[OpenJDK 2D-Dev] sun.java2D.Pisces renderer Performance and Memory enhancements

Wed May 29 09:01:45 UTC 2013

Andrea, Jim and java2d members,

I am going back to my work on java2d pisces improvements (scanline
rendering optimization).

Two comments:
- hotspot takes some time to optimize the very large
Renderer.endRendering() and ScalineIterator.next() methods: probably
because these methods represents too many byte codes (many loops ...)
- I tried merging them but it seems that it becomes slower (too big method
? or hotspot produce less optimized code according to its heuristics ...
warmup issue ?)
- Do you think it could help hotspot if such methods are split in smaller
ones ?
- Many float operations are used to compute crossings that could be
replaced by DDA (integer ops) to improve performance ...
- does anybody have other ideas to improve algorithm efficiency like
winding rule handling (<< 1, >> 1, bit mask), edge eviction from active
edge list, float rounding operations) ?

Moreover, could anybody help me working on pisces (code, test, benchmarks)
?
at least review the last patch ?

Remaining items:
- clipping issues (dasher emits many segments even out of bounds)
- rounding issues: float to int conversions (biais or not)
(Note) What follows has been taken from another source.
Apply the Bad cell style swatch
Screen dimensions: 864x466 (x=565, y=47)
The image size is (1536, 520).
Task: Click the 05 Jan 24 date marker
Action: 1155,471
Finally I propose to focus on optimizing these 2 algorithms (methods) as it
represents 55% of cpu time:
- optimize / modify algorithms: integer instead of float ops, reduce number
of condition statements (if) to improve branch prediction ...
- or / and port these methods into C code (JNI)

Here are my comments:

>> I think that the ScanLineIterator class is no more useful and could be
>> merged into Renderer directly: I try to optimize these 2 code paths
>> (crossing / crossing -> alpha) but it seems quite difficult as I must
>> understand hotspot optimizations (assembler code)...
>>
>
> I was originally skeptical about breaking that part of the process into an
> iterator class as well.
>

I tried to merge these methods into Renderer.endRendering() but benchmark
results seems worse: probably hotspot generates less optimized code ...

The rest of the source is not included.